Jan 24, 2018 at 11:03 am
Kendall Elijah Dynamite

LEO’s biweekly Sonic Breakdown column deconstructs a single song from a Louisville musician or band.

“It’s an existential affair, an existential love song,” Kendall Elijah Dynamite told me about ‘Lightnin’ Bug,’ a silky, rhythmic song drenched in beneath-the-surface meaning. “Sometimes you kind of feel a lot of things don’t matter. Like, you’ve disregarded a lot of things, but love being the only thing that shines through. And ‘Lightnin’ Bug,’ at that point, takes on the metaphor of love. You know, in the summer, you see a lightning bug in the dark and, like love, it penetrates through that darkness.”

Dynamite’s appreciation for the blues, especially the Delta blues, shines through in the song, but you can also pick up on his other influences. Mix in the heavy hip-hop pound of the drums and a healthy dose of honey-throated, old school R&B vocals, and that’s what “Lightnin’ Bug” sounds like. Or, more simply, imagine D’Angelo covering Furry Lewis.

“With this song I just wanted to get that groove — that was it,” he said. “I have this belief that it’s the groove that gets people. Lyrics don’t get people in the first couple go-‘rounds. People will go back later and maybe dive into the lyrics but what gets you immediately is that groove.”

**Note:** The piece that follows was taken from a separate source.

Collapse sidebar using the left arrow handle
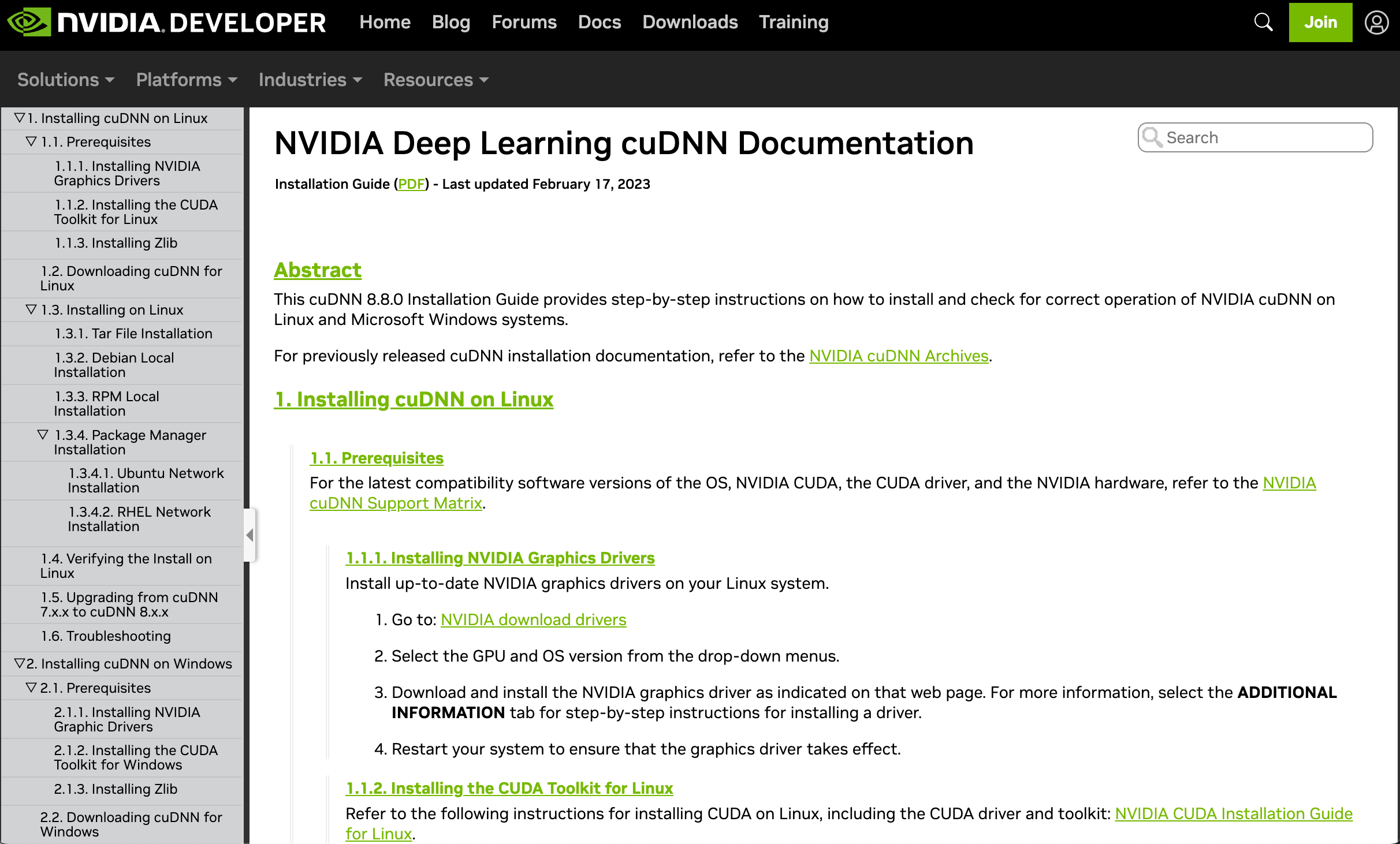 250,535
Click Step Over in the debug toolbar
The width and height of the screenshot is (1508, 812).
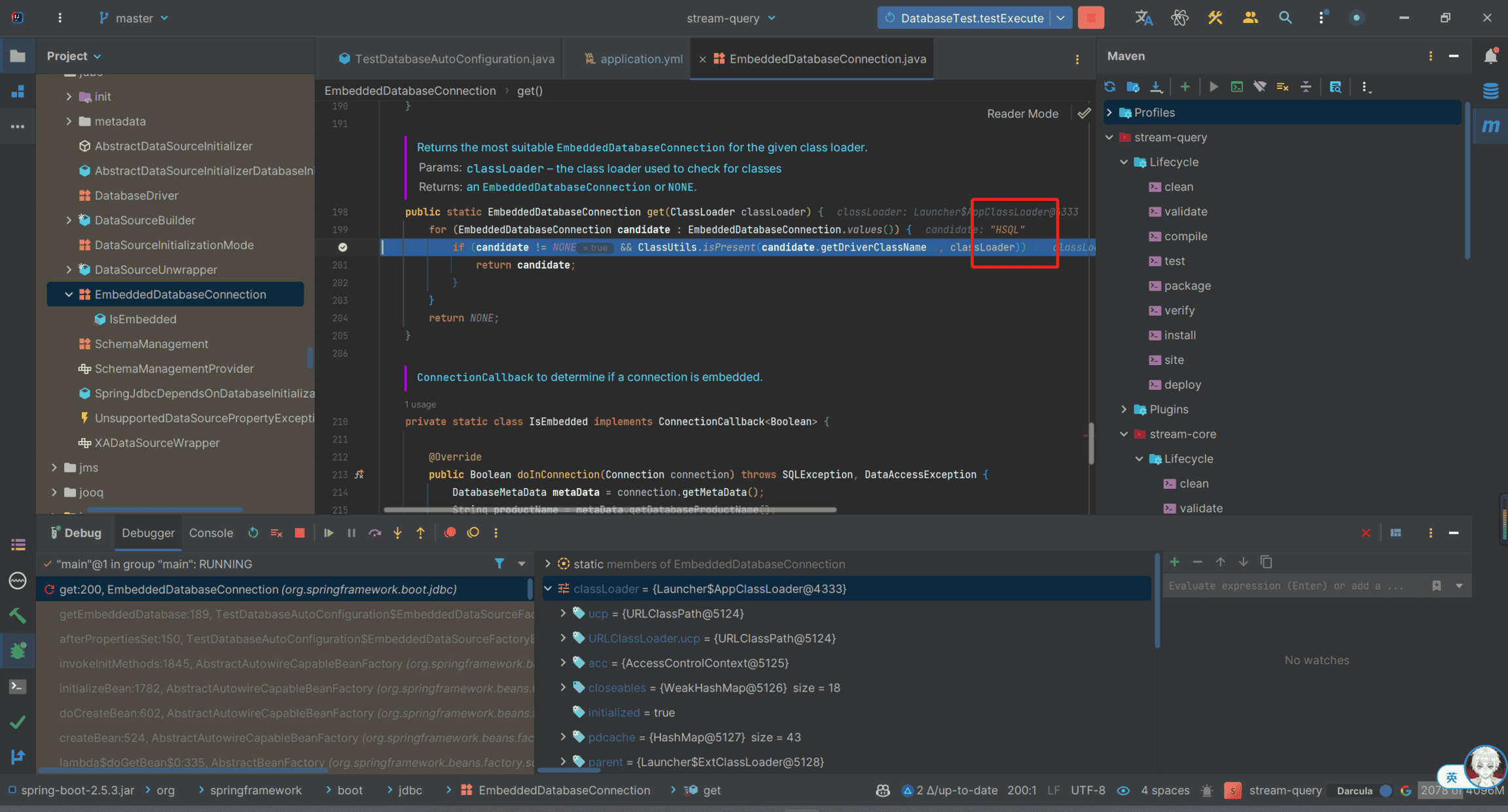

Practically all musicians are subjected to the inescapable fate of being pigeonholed, but it’s the social constructs associated with that Dynamite sneers at. A listen through his latest album, Honeyman, not to mention his previous work, reveals Dynamite has range and versatility.

“I feel like there’s a stigma on black male artists making a certain type of music,” he said. “Like when you get into rock ‘n’ roll or things that aren’t urban based like hip-hop. I’m trying to break that stigma. Look at the first rock ‘n’ roll songs by Chuck Berry, Sister Rosetta Thorpe, Big Mama Thornton. I wanna bring back that feeling and that boogie, that groove to a different demographic. I feel like it’s not cool for young black kids to like anything that’s not rap. And I want to change that.”

While songs like ‘Lightnin’ Bug’ may be an “easy song that wrote itself,” his body of work thus far has deliberate control, flirting with a near-perfect balance of sound and space. It’s a talent that takes most artists years to develop. Though Dynamite himself has the best explanation for it.

“I’m an old soul,” he said, grinning and meaning every syllable of it.